Military & Security

Ollama Out-of-Bounds Read Vulnerability Allows Remote Process Memory Leak

· May 10, 2026
Ollama Out-of-Bounds Read Vulnerability Allows Remote Process Memory Leak

What happened

A critical security flaw was discovered in Ollama, an AI-related server platform. The vulnerability allows a remote attacker to perform an out-of-bounds read, exposing the entire process memory without authentication. Tracked as CVE-2026-7482 and dubbed Bleeding Llama by researchers at Cyera, this bug could affect more than 300,000 servers worldwide.

The risk

Out-of-bounds read vulnerabilities enable attackers to access memory locations they should not see, potentially leaking sensitive data like encryption keys, tokens, personal information, or proprietary code. Because this hole requires no authentication or user interaction, it can be exploited remotely with minimal barriers, raising the stakes for systems relying on Ollama.

Why it matters

Ollama’s rapid adoption in AI server deployments means the vulnerability endangers a large number of installations that may not have applied patches yet. For operators, the risk is high because leaked process memory can lead to complete system compromise or data breaches.

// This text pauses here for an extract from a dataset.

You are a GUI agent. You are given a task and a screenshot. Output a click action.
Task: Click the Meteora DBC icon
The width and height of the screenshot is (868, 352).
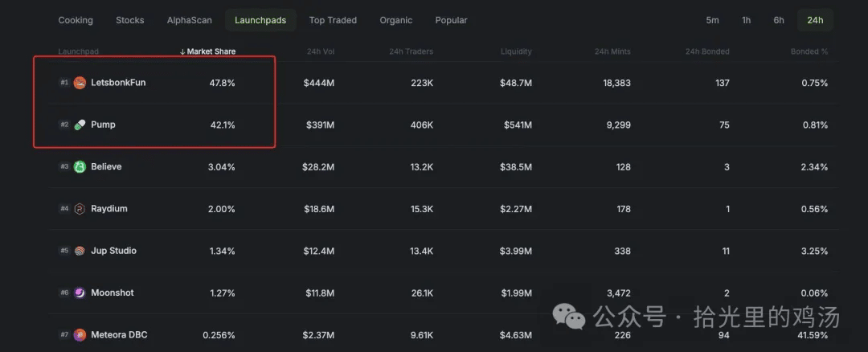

This weakens trust in servers running AI workloads where confidentiality is critical, and raises the bar for immediate security audits and patch management.

Who should pay attention

DevOps teams running Ollama servers must prioritize identifying vulnerable instances and applying fixes promptly. Security teams should monitor for any evidence of exploitation attempts tied to CVE-2026-7482. Enterprises depending on Ollama for AI services need to reevaluate trust boundaries and consider mitigating exposure until patched versions are widely deployed. Investors and customers should expect heightened scrutiny on Ollama’s security posture.

What to watch next

The key points to track are the rollout of security updates from Ollama’s maintainers and their speed of adoption in the wild. Incident reports or proof-of-concept exploits exploiting Bleeding Llama will indicate active weaponization. Watch for any downstream impacts on AI deployment timelines or increased interests in alternative, more secure AI server software. Security researchers may also uncover additional related flaws in similar platforms.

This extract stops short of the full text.